Yesterday, Today, Tomorrow.
Data comes to life in this Webby-winning interactive exploration of our collective sentiments during the pandemic.
This is an experiment to make the emotional impact of the pandemic visible. Explore hundreds of thousands of Tweets, organized by sentiment. Follow the curves, layers, and patterns of our collective feelings. What you’ll see is a story of resilience. People making sense, finding solace, and moving forward.
Watching the pandemic through an epidemiologist’s lens and learning concepts like “social distancing” and “herd immunity” keeps us safe. But it ignores our humanity. It’s more important than ever to remember and celebrate that we’re human. Human feelings, to us, are the defining data of this pandemic.
To honour that human story, we used Twitter to trace the social narrative of the pandemic. Analyzing over 70k tweets per month, we used IBM Watson’s AI to
map four unique sentiments: fear, joy, sadness, and confidence.
You can explore our circular timeline to see how major events have shaped the conversation, how our shared humanity has expressed itself in common topics, and how feelings have evolved (and continue to evolve) over time. As the outbreak continues, we’ll keep collecting memories and predictions, and mapping the colour and shape of our experience.
This project is about hardship, hope, and the collective experience. Things that have changed, things that haven’t, and things that may still.

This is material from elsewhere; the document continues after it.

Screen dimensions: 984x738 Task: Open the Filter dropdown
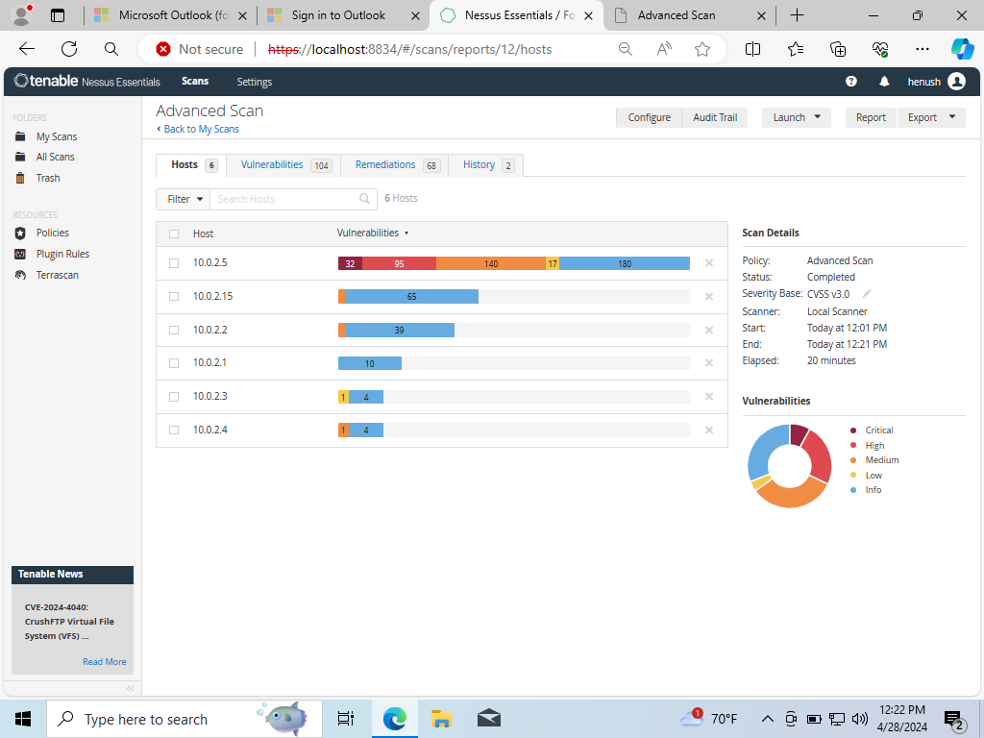[183, 198]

This is an unprecedented challenge, but we are resilient — yesterday, today, and tomorrow.



Visual Design: Mapping the emotional life cycle of the pandemic.
The end result of our experiment is a timeline that you can explore three ways: chronologically, by topic, or by sentiment. The timeline is visualized as a circle made up of smaller points – each representing a single Tweet. On that same circle you can see major pandemic events and milestones, the catalysts for emotional shifts.

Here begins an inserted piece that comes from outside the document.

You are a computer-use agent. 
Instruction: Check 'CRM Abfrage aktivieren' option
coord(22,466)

Clicking leads you into a month where you can see an overview of events. As you pull back the layers, you move from global to personal, revealing increasingly intimate stories.
You can filter those posts by emotion, to see how certain key events impacted the collective mood, you can look at keywords, or you can explore recurring themes like Family First, The Second Wave, Life on Hold, and #BLM. You’re also invited to contribute your own thoughts about the present moment, or what life might look like in the future. The circle represents the cyclic and continuous nature of a conversation; there’s no end.
We continue processing, changing, and adapting.